Disclaimer, warnings and such: See first chapter
A/N: I know I said this was gonna be longer …and I guess it is…but I have no clue where this story is going…I'm just writing…
All for one, All for love Chapter 1
I sat on the roof at school, staring blankly at my lunch that Tohru still prepares for me. Just thinking of her makes me sick! It's been a week since I caught them in the act. A week since I told Yuki about my true feelings for him.
I don't know when my feelings for him started to change from hate to love, when I went from being an immature showoff for Tohru to a mature showoff for Yuki. When I realized I loved him two years ago, when we were just 16, I blamed him, thinking it was his fault that I had these feelings for him. It was his princely and chivalrous attitude that made me change. I never said any of this out loud, mind you, but when we fought back then I always thought he put a spell on me to make me feel that way.
I got more angry, started fighting Yuki more and became nicer to Tohru. I fought stupidly with Yuki, becoming more brash with my actions. Instead of thinking out how I would fight him, I would just launch myself at him in anger. Looking back, I can see why Yuki hated (and still hates) me so much.
Anyways, I'm getting off track. Or am I? I don't know what I'm thinking anymore. My mind has been so full of images of Yuki and Tohru together, I can't believe I've been able to concentrate in school at some point and actually turn in homework. I feel like I'm in so much pain and yet, at the same time, I feel nothing. Empty. I'm so confused and hurt. When I admitted my love to Yuki (I still can't believe I did that) Tohru, after grabbing her shirt and bra, had run out of the room sobbing, face a bright red. Yuki, on the other hand, had stared at me for what seemed like forever until he walked up to me. I didn't know what the hell was going on or what the hell he was going to do but I found out a second later. He pushed my body out of the door frame and then kicked me in the middle of the chest, launching me down the stairs. As I laid on the ground trying to catch my breath, Yuki had walked over my body, looking at me in disgust. His parting words, before he went to go look for Tohru, were "Stay away from me, faggot."
To make matters worse, every morning I walked down to breakfast, there, in the kitchen, would be a half awake Yuki and Tohru lovingly holding hands. The first time I caught them, Tohru had been sitting on the counter, Yuki between her spread legs, making out with each other. I don't think I've eaten since then. Maybe that's why I feel so weak? See, again my mind is jumping everywhere. Maybe I should go back and tell you the entirety of what has happened since that fateful Friday. But I'm not gonna cause myself any more pain. You can probably guess what's happened anyways.
Shigure doesn't know what the hell happened because he was at Ayame's shop the entire weekend but I know he can feel the tension between us three. Tohru is trying to act like nothing had happened or been said but when she thinks I'm not looking, I see the anger and disgust on her once beautifully happy face. And Yuki. Well, we're not fighting anymore, no matter how hard I tried to get him mad. So, sick of not fighting with him, I had to ask why. Man, I have to say he's right. I am a stupid cat. I should have never asked.

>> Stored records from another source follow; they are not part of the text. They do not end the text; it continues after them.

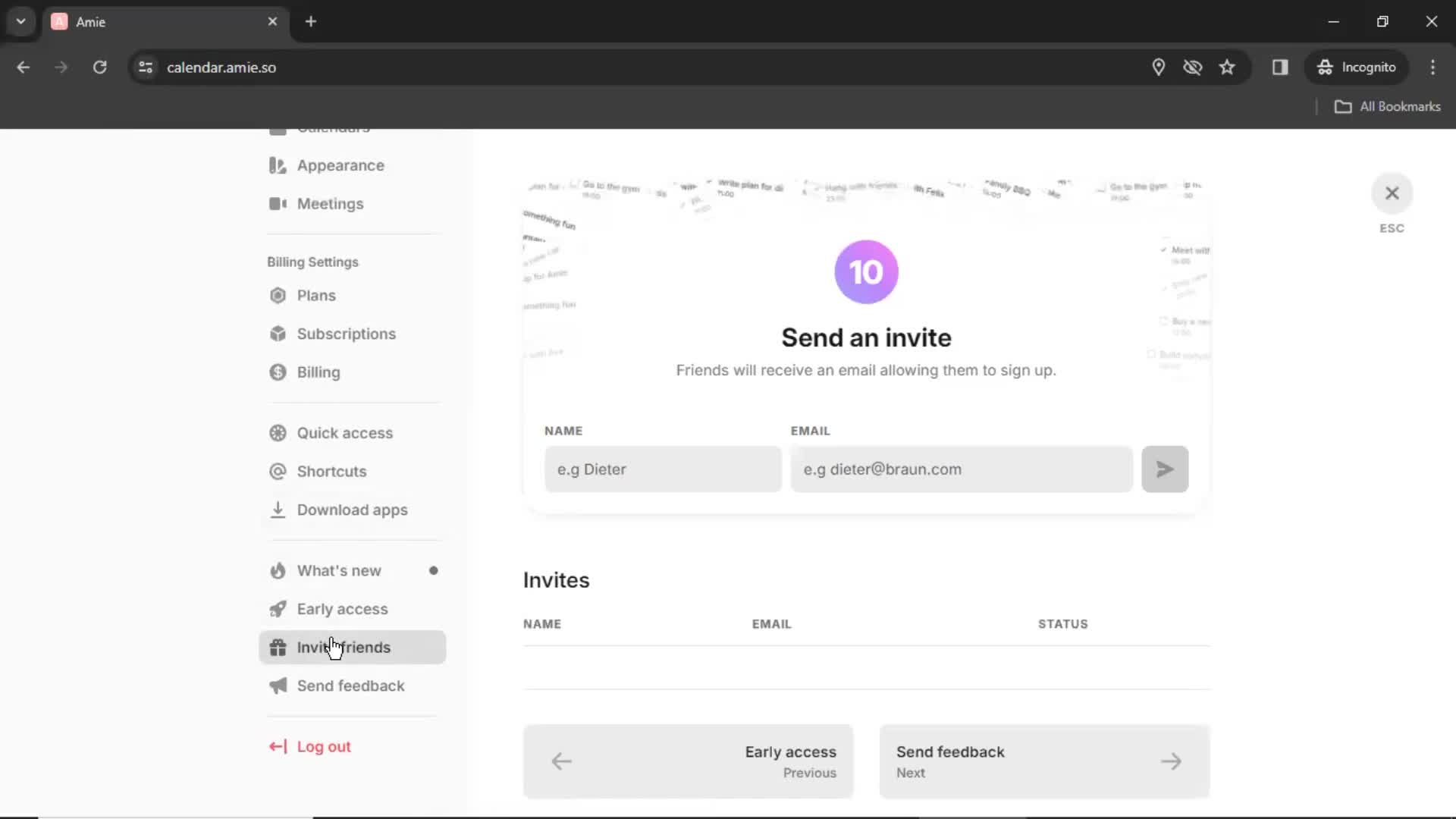
Task: Click the send invite arrow button
Action: pyautogui.click(x=1163, y=469)

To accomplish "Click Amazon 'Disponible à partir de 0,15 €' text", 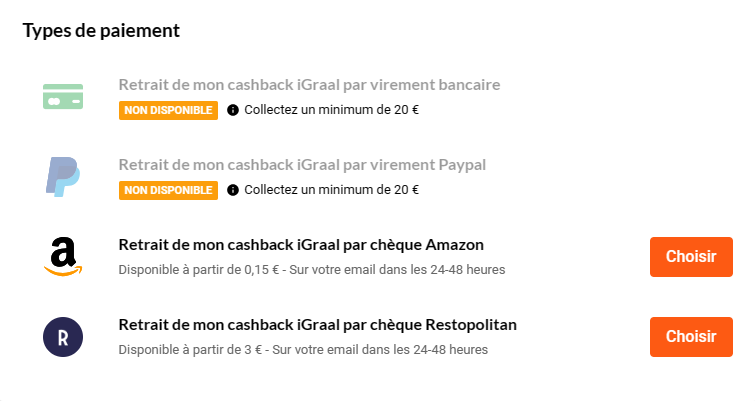I will [x=311, y=270].
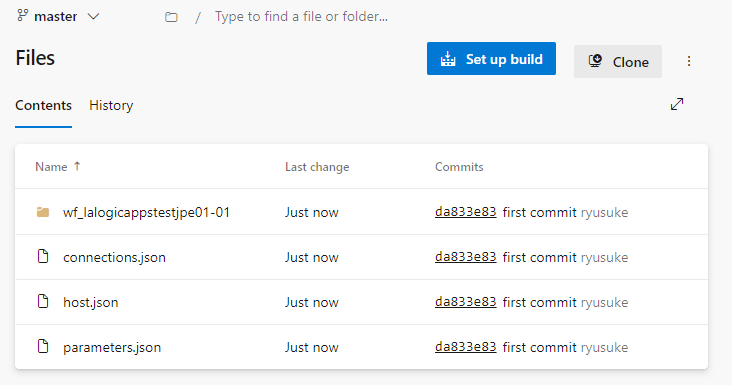Click the Set up build button

pyautogui.click(x=491, y=59)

Yuki had turned his beautifully unique purple and silver eyes towards me and I swear the temperature in my body had dropped 20 degrees. His eyes were so cold but his voice, his voice was even colder. He said to me, "I don't want to get your faggoty disease. Just being by you, I feel like I am slowly getting the same disease as the worthless, ugly creature that you are." With that said, he had turned and walked away from me, again to probably find Tohru.
I still refuse to cry but thinking about him, and what has transpired, makes my heart clench in a pain I've never known. I knew that when I would admit my love to him (if I ever did) I would be rejected. But, this was not just a simple 'no.' Ever since he said that to me, he hasn't talked to me. Hell, he hasn't even looked at me. I almost feel like I am diseased. But, I guess I am, being the cat. Obviously I am a diseased, ugly monster that no one will love.
I shook myself out of my morbid thoughts only to see 13 little different colored kittens making their way towards me. I still haven't figured out how they get up here but it's nice knowing these little ones are around me when I need them the most.
I hear a little 'mew' and look to see a pure white kitten with sapphire blue eyes making his way towards me, smiling. When he reached me, he jumped in my lap and started purring right away, rubbing his face into my stomach trying to comfort me. At least someone out there is happy to see me.